After kicking off the 2009-10 campaign with the SHL team Modo Hockey, Sondell headed to Finnish Liiga club SaiPa midway through the season. He remained with the team until the end of the 2010-11 season and then signed with Rögle BK for a second stint. For a third time, Sondell helped a team earn promotion to the SHL, and it was the second time with Rögle. He transferred to Örebro HK before the 2013–14 season, where he spent a single season.

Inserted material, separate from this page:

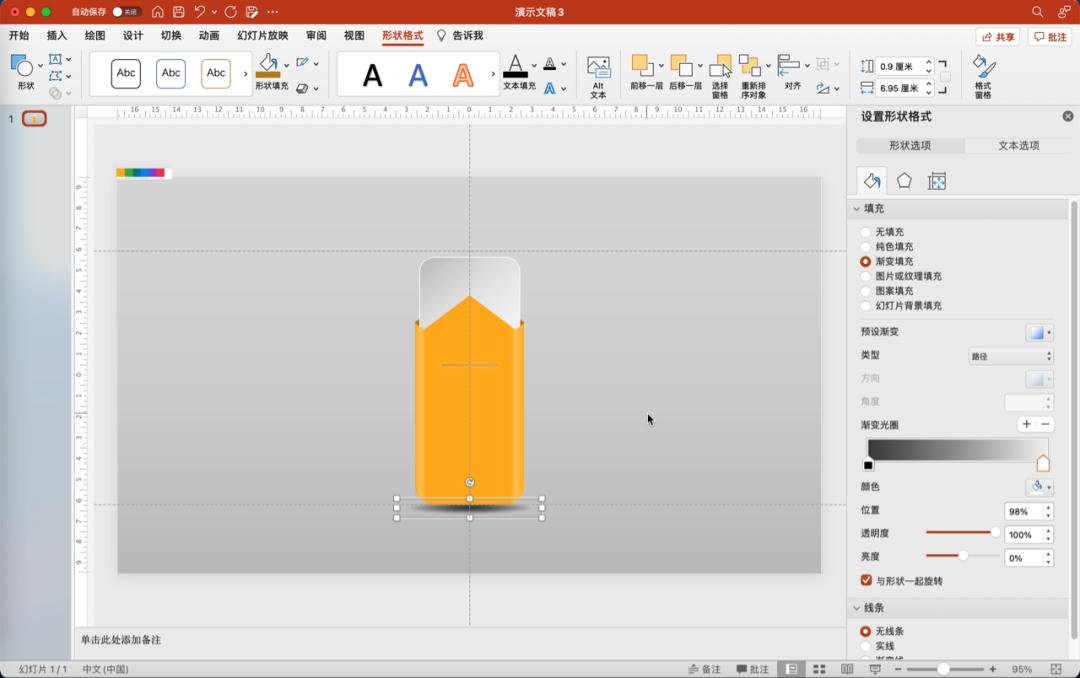Viewport: 1080px width, 678px height.
Task: Select the 纯色填充 radio option
Action: pos(866,246)
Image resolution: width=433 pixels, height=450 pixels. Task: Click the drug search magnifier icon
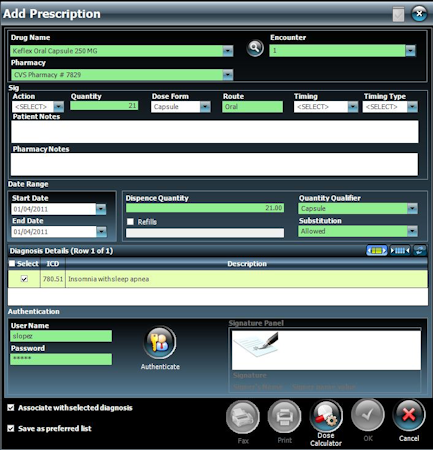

In 2014, Sondell took up an offer from Swiss National League A team EV Zug and found success there. In both years wearing a Zug uniform, he was named NLA Defenseman of the Year. He played a total of 101 NLA contests for Zug, scoring ten goals and dealing out 65 assists. In Champions Hockey League play, Sondell amassed two goals and five assists for EVZ in nine outings over two campaigns. In May 2016, he signed a deal with fellow NLA side HC Lugano. On December 20, 2016, he transferred to Austrian powerhouse EC Red Bull Salzburg.

==International play==
Sondell presented Sweden's men's national team at three games of the 2009–10 Euro Hockey Tour.